Finally, our third card, from Monday 27th December, was WAL-180 : WAM-1 [trade : UK] Walker, Harrison & Garthwaites Ltd "Dogs" 77 x 53 mm (1901/2) Un/15. The cards are not actually titled, or numbered, and we are not sure how many there are, but fifteen have been seen, or even when they were issued, but the 1902 calendar leads us to suppose it was late in 1901. They made their first book appearance in our British Trade Index part 1, in 1962, and already it was known that the rest of the cards in this trade set had been extracted from T6-11, this being Taddy “Dogs”, where this pug is 43/50.
Now we featured the Taddy set in our newsletter dated December 2, 2023 but here is the card of the pug so that you can make a direct comparison with the image on today`s card.
Most intriguingly is the fact that the Taddy cards say “A Series of 50 Copyright Designs FROM Original Paintings issued SOLELY by TADDY & Co. WITH THEIR CIGARETTES”.
Not quite sure how they were able to appear on these dog biscuit calendars then, and not too long after, for the Taddy`s were only issued in 1900.
What would become Walker, Harrison & Garthwaite began in 1848 as a one man operation called J. Parkinson. He took on a partner by the name of Salmon, shortly after which the Parkinson name disappeared from the paperwork and a Joseph Salmon was on his own, until he, and a relative, teamed up with a Mr. Walker to make the company into the rather humorous name of Salmon, Walker and Salmon. Somehow, though there were two Salmons, a while after that it is simply listed as Walker & Harrison, as which it became a Limited Company in 1898. Who Mr.
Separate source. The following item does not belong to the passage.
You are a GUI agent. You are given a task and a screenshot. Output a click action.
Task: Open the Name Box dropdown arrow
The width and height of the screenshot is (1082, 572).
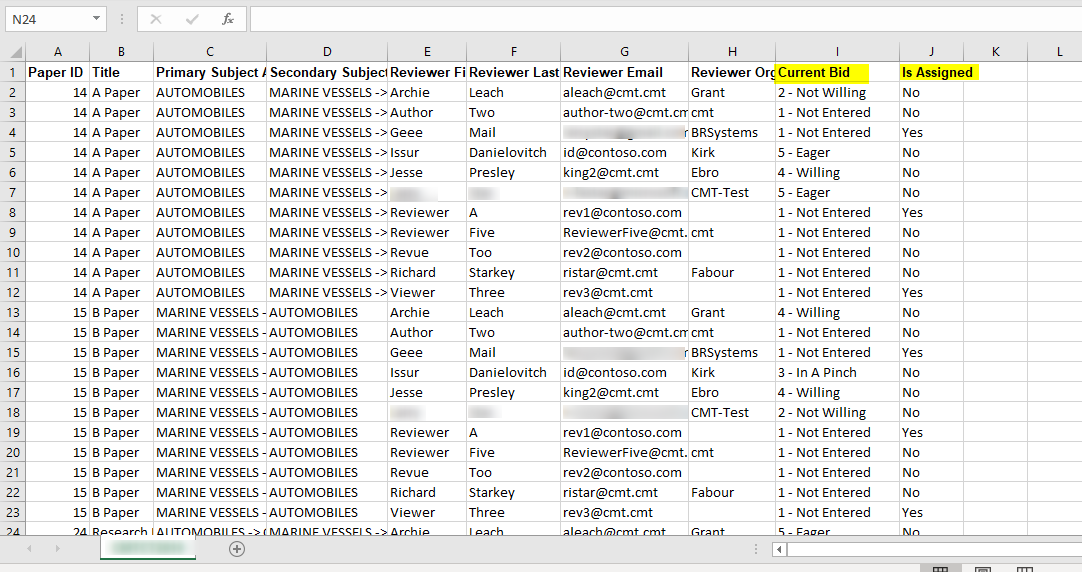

Garthwaite was, or where he came from, I have no idea.
Their “Phoenix Biscuit Works” were in Ratcliff Cross, East London, and covered 20,000 feet, though presumably this also includes yards and storage areas.
They are, rather curiously, listed in the trade papers as “Biscuit Manufacturers, also Dog and Game Meals and Foods”. I suppose a biscuit for a human is not that much different from that for a dog, and especially not if you consider that one of their biggest customers was the government, to whom they supplied “hard tack” style biscuits for the Army and H.M. Ships. Though the dog biscuit line was certainly important enough to allow them to have “Terrier, London” as their rather charming telegraphic address.